International Family News 28 Febbraio 2021
Andrea Venanzoni parla del suo libro «Ipotesi neofeudale»
Federico Cenci
Potere pubblico arroccato nei privilegi e colossi del digitale che vanno facendosi essi stessi Stato. È questo lo scoraggiante scenario futuro che Andrea Venanzoni, avvocato e professore di Giurisprudenza nell’Università di Roma Tre, tratteggia nel libro Ipotesi neofeudale. Libertà, proprietà e comunità nell’eclissi globale degli Stati nazionali. Non tutto è però perduto. L’autore, che collabora con la Fondazione Leonardo-Civiltà delle Macchine, evoca anche una terza espressione che tutela libertà individuali e collettive, legge naturale, tradizione, famiglia, proprietà e libertà d’impresa: enclave territoriali interconnesse tra loro. Di questo parla ad “iFamNews”.
Professore, la degenerazione ha inizio allorquando «l’unica filosofia accettabile è il decostruzionismo». Ce ne parli…
A partire dalla fine degli anni 1960 l’avanzamento di una suadente, ma non per questo meno pericolosa forma di post-marxismo nelle università ha iniziato ad aggredire, decostruendo ogni elemento fondante, il concetto complessivo di società, di autorità, di proprietà privata e di libertà. Il decostruzionismo non è il frutto estemporaneo di una moda culturale, bensì la risultante, più o meno coerente, di questo percorso che, di anno in anno, è andato sedimentandosi in accademia e nel dibattito pubblico.
Se si prende, per esempio, l’impatto che l’opera del filosofo francese Jacques Derrida (1930-2004), principalmente Forza di legge, ma anche quelle di Gilles Deleuze (1925-1995) e di Pierre-Félix Guattari (1930 -1992), filosofo il primo e psicoanalista il secondo, francesi, hanno esercitato su una parte della scienza del diritto nordamericana, conosciuta come «Critical legal studies» (su cui consiglio la lettura del volume del giurista statunitense Gary Minda, Teorie postmoderne del diritto), ci si rende conto di come la tendenziale «aggressione» culturale a canoni essenziali della società si sia trasformata in un relativismo complessivo che sgretola e che frammenta tutto.
• • • •
* [Cosa fare]:
1 - Nel testo sul libro «Ipotesi neofeudale», in quale università insegna Andrea Venanzoni?
2 - Scrivi il seguito dell'intervista sul libro «Ipotesi neofeudale», riprendendo dopo l'ultima frase riportata.

* [Righe di puntamento di parole ed elementi]:
• • • •
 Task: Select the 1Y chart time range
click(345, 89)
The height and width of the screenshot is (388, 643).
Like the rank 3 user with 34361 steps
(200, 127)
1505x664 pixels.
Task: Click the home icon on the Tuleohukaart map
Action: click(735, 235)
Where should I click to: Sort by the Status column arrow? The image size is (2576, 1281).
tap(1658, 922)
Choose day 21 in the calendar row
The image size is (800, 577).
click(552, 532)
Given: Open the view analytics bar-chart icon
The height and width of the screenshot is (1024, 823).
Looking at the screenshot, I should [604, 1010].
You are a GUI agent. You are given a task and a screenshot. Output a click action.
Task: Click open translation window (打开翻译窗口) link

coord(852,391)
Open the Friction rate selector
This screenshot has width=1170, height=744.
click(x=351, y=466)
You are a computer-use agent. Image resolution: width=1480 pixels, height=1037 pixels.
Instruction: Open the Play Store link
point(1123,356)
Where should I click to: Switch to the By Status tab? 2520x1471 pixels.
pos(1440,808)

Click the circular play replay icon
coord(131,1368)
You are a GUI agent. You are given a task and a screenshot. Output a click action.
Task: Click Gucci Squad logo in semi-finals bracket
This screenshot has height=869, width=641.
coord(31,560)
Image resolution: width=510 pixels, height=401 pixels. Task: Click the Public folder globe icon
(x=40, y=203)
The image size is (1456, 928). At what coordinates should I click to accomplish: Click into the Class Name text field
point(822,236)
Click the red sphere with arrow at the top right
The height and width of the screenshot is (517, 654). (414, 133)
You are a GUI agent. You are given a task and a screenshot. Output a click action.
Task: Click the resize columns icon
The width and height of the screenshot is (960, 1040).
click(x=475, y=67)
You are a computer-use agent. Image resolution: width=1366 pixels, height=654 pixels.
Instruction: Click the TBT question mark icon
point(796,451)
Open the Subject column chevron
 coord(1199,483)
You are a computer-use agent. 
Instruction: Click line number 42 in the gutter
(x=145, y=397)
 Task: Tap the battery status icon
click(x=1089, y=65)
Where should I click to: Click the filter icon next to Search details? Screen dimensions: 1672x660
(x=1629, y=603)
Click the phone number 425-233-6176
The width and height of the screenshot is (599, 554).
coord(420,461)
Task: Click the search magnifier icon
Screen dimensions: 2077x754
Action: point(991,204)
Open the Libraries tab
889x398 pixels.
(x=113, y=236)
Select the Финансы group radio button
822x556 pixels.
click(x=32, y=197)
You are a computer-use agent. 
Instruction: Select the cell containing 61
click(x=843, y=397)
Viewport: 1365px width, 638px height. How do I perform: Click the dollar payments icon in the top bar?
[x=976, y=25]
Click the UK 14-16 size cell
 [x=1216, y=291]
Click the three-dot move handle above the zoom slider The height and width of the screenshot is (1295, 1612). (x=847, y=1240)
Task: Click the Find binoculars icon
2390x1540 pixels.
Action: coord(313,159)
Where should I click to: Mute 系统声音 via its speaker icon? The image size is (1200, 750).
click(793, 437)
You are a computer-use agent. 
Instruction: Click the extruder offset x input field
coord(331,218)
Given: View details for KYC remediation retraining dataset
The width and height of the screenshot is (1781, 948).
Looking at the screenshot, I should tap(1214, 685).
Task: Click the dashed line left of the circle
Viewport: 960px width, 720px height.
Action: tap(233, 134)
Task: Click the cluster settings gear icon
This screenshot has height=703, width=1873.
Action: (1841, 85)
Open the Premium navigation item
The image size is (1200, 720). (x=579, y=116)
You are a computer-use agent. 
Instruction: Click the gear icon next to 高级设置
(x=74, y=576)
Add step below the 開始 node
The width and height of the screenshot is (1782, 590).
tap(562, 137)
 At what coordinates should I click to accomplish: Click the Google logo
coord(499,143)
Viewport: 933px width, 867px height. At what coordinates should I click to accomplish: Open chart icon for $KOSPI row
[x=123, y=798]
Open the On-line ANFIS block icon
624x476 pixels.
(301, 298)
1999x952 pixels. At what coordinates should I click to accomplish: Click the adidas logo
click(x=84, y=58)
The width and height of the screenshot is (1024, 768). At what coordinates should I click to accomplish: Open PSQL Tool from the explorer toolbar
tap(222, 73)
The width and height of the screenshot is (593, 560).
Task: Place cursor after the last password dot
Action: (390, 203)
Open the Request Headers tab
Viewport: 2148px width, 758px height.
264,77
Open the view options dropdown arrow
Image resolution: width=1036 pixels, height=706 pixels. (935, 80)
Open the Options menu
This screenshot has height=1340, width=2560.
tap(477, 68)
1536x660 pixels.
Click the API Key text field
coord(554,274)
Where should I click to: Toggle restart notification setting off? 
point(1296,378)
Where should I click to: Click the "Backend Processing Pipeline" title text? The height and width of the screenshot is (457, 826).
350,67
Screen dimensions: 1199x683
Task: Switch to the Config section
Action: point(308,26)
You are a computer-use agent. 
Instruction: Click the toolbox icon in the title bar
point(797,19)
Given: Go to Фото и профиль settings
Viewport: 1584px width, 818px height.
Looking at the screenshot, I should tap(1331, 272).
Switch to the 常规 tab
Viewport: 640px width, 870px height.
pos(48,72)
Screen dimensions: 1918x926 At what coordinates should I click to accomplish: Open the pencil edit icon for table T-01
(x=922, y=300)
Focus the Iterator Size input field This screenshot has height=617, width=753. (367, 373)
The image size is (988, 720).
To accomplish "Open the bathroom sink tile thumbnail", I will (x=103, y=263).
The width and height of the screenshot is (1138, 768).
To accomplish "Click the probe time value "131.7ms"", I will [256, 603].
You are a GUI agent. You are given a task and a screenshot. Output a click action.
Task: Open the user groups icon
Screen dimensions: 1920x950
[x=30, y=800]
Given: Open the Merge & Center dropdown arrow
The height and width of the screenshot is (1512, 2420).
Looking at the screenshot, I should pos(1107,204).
• • • •
* [Risposte per compito]:
1 - Nell'Università di Roma Tre, dove è professore di Giurisprudenza.

2 -
La risultante, come quella di ogni relativismo, è una deriva oscillante e incerta in cui nulla più è sacro. All’individuo si sostituisce la collettività indistinta e alla libertà una declinazione totalizzante di eguaglianza.
È da qui che nasce quella che definisce «proliferazione dei diritti civili»?
In questa prospettiva i diritti diventano solo dispositivi di complicazione sloganistica, totalmente slegati da una pretesa autentica pienamente esigibile: si individua un soggetto nuovo (in genere per motivazioni afferenti la convenienza ideologica) e gli si riconosce un diritto che però, strutturalmente, è solo un postulato enfatico e non un diritto vero.
Lo hanno rilevato nel corso del tempo il filoso italiano Norberto Bobbio (1909-2004) e più di recente il costituzionalista italiano Alfonso Celotto: l’età dei diritti è una rincorsa cieca e bulimica verso i non-diritti. Non basta infatti riconoscere e proclamare una data situazione come diritto: servono implementazione, costruzione di un sistema di esigibilità e finanziamento di una politica funzionale al riconoscimento del diritto. Decostruire è la negazione totale di questo processo.
Quanto influisce oggi il «capitalismo immateriale» su questa deriva antropologica?
Negli Stati Uniti d’America è ormai invalsa la definizione di «woke capitalism», una espressione che sottende un’agenda progressista da parte delle grandi corporation che spesso piegano i propri brand, e la propria azione commerciale e pubblicitaria, affinché incarni e veicoli messaggi politicamente corretti. Spesso ossessivamente politicamente corretti. Si tratta di grandissime società, la cui posizione dominante è stata propiziata proprio dallo Stato e dai suoi interventi, mediante errori di regolazione e invasioni della sfera pubblica: questo incistamento tra logica pubblica e capitalismo deviante rispetto all’autentica logica concorrenziale di mercato prende anche il nome di «crony capitalism» (traducibile con «capitalismo clientelare»), spesso a braccetto con il «woke capitalism».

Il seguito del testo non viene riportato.